The problem with benchmarks like Winstone and Sysmark is that they grossly skew the importance of singular speed over cpu-availability in real usage patterns.
Few apps besides mpeg encoding personally take advantage of SMP, but there's one very, very important "app" that puts it to VERY good use -- Windows XP. Even if the individual apps themselves don't take advantage of SMP, XP can assign one thread to each CPU.
There IS one sizeable group that invariably gets overlooked and ignored by articles judging the worth of SMP, even though they're probably the gold standard of a group that can benefit from it: programmers.
Take, for instance, a developer who builds Java web applications. At any given moment in time, he's probably got all of the following running:
* Norton Antivirus
* Tomcat (JSP/Servlet web server)
* Forte, Netbeans, or Eclipse (3 popular IDEs)
* 2-10 instances of Internet Explorer or Mozilla
* a text editor for taking quick notes and use as a text scratchpad
as well as one or more of the following:
* Visio, Rational Rose, or some other UML app
* Outlook, Outlook Express, or some other mail app
* Secure CRT, or some other terminal app
* one or more command windows, or maybe even a Cygwin shell
None of those programs individually make any effort to put two CPUs to good use... but give Windows XP two CPUs to play with, and it will keep both of them spectacularly busy and give the kind of night-and-day palpable performance boost that will spoil you forever and make even a 2.4GHz single CPU system feel sluggish compared to a dualie 1800 system.
Of course, a similar argument could be made for giving such a system to a serious web developer, who's probably running:
* Norton Antivirus
* Photoshop
* Dreamweaver
* Flash
* 2-10 instances of Internet Explorer or Mozilla
* one or more components of Office XP (Word, Outlook, etc.)
In this case, it's not QUITE a night-and-day difference, but it'll still be easily perceptible as long as the system has enough ram to eliminate THAT as a choke point (say, 768 megs to 1 gig).
On the other hand, even a lowly office worker running productivity apps would probably be happier with a dualie 1400-1800 system in lieu of a 50% faster single cpu system. Winstone DOESN'T tell the whole story. Winstone measures how quickly it can perform a scripted OLE runthrough of common office apps, RUN ONE AT A TIME. How many people actually exit Word before loading IE or Outlook? I'd venture a fair guess that the following apps running simultaneously represent a FAR more realistic use case:
* Norton Antivirus
* one or more instant messaging apps
* Word, Excel, and/or Powerpoint
* Outlook or Outlook Express
* a half-dozen instances of Internet Explorer
In the office "productivity" user's case, the holdup isn't likely to be lack of raw speed... it's momentary hangs and glitches caused by one or more apps needlessly hogging the CPU or making blocking system calls -- many of which are timeout-based and will happen REGARDLESS of how fast the CPU is. Replace a single blazingly fast CPU with two CPUs that are 20% slower and together cost as much as a single faster one, and his computer experience will almost CERTAINLY improve. He'll become easier to support, too... because he'll be less likely to start filling the event queue with multiple mouse clicks whenever Windows hiccups and becomes unresponsive for a second or two -- something that happens FAR more often than anyone really cares to admit.

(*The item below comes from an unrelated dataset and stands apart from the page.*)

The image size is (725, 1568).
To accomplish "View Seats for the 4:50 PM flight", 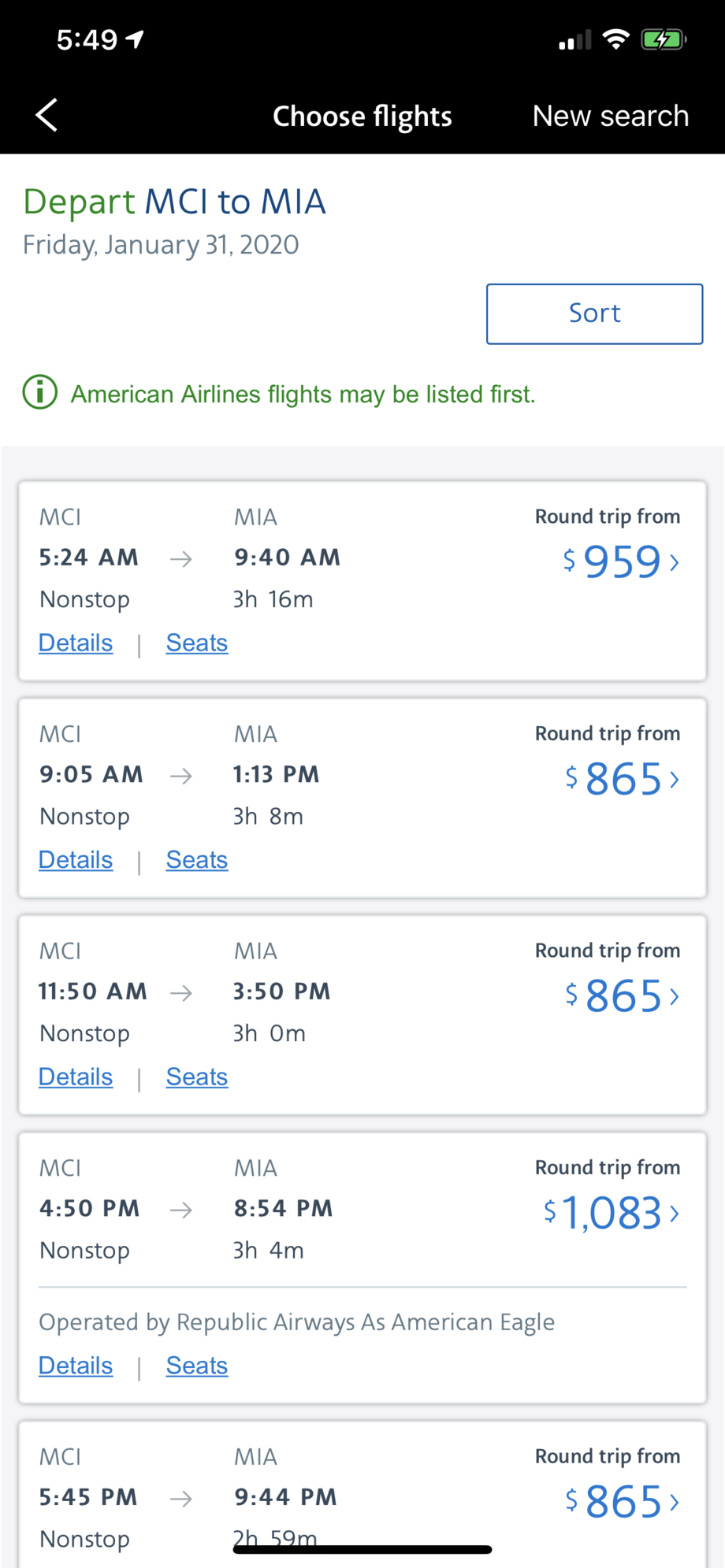I will click(197, 1366).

IMHO, a FAR better test (assuming it would actually run) to show the advantage of dual CPUs would be to run high-end Winstone and Sysmark SIMULTANEOUSLY. Assuming it worked, the dualie system would purr along. The single CPU system would utterly choke. Suddenly, the dualie's razor-thin score advantage would become INSTANTLY obvious.
Far from being a contrived, artificial benchmark, running both at once would go a LONG way towards replicating the usage patterns of REAL users who DO run multiple apps at the same time.